Input:
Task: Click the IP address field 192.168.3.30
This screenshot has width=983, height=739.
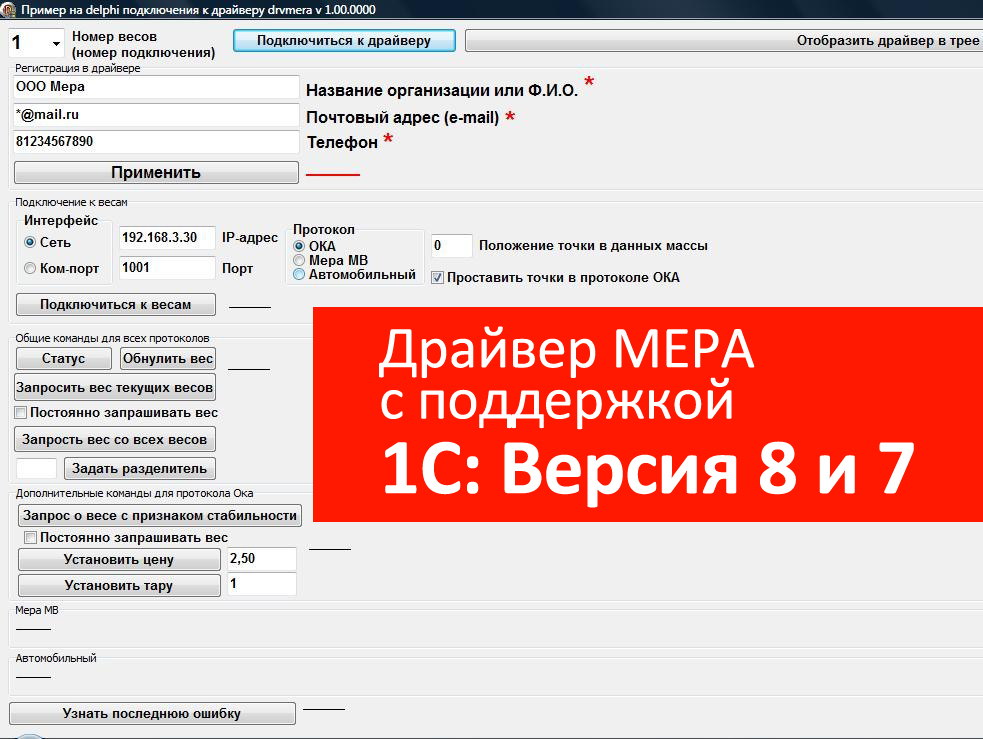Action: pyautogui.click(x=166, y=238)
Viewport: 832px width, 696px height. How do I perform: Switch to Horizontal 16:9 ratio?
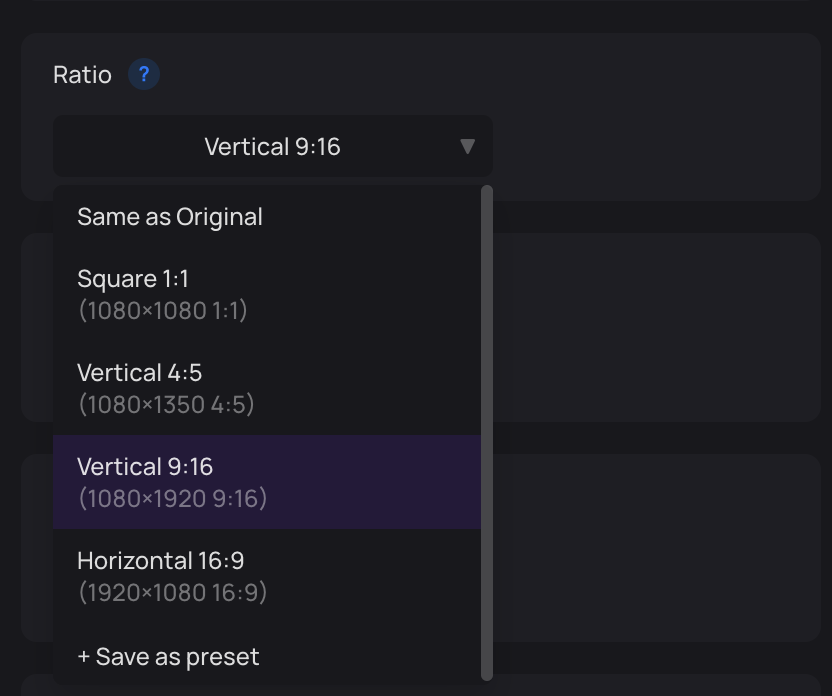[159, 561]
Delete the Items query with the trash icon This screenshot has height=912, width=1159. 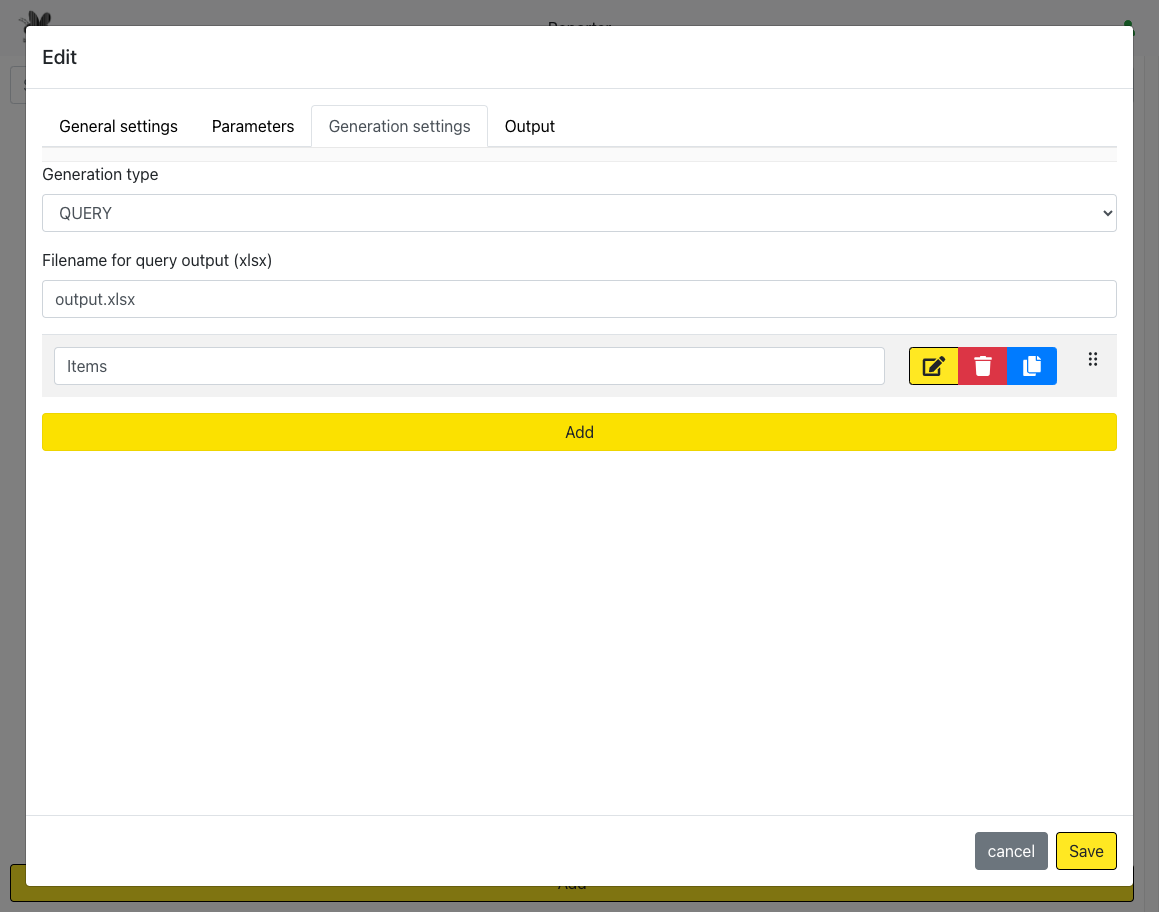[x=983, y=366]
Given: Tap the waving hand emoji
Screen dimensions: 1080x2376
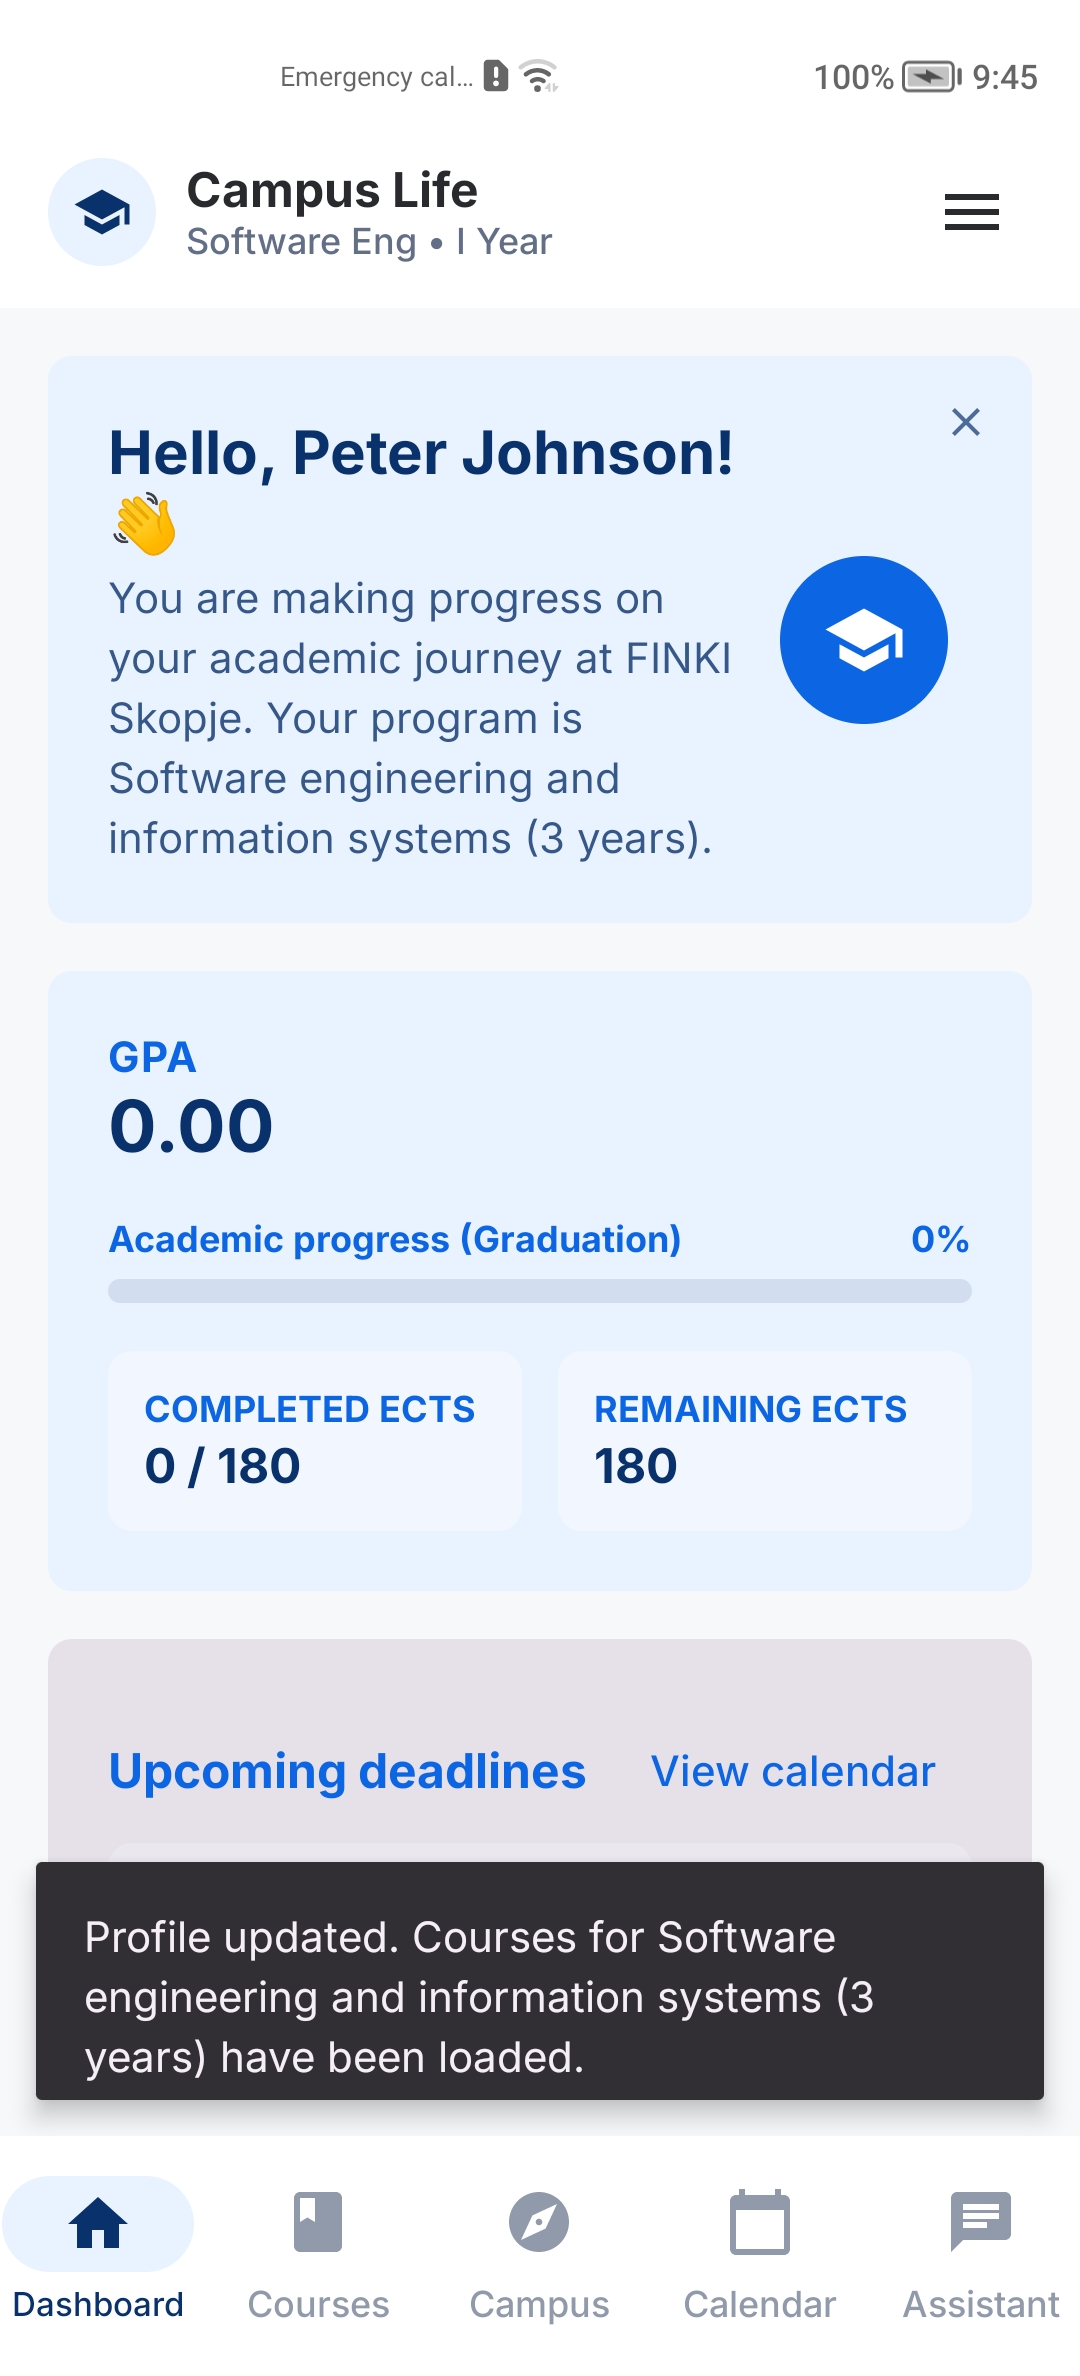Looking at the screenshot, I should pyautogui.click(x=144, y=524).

Problem to solve:
What must be output is the exact run of lines from the one holding "Given: Tap the waving hand emoji" through the end of the entries above, both ends included, minus the pictures.

Worked solution:
Given: Tap the waving hand emoji
Screen dimensions: 1080x2376
Looking at the screenshot, I should pyautogui.click(x=144, y=524).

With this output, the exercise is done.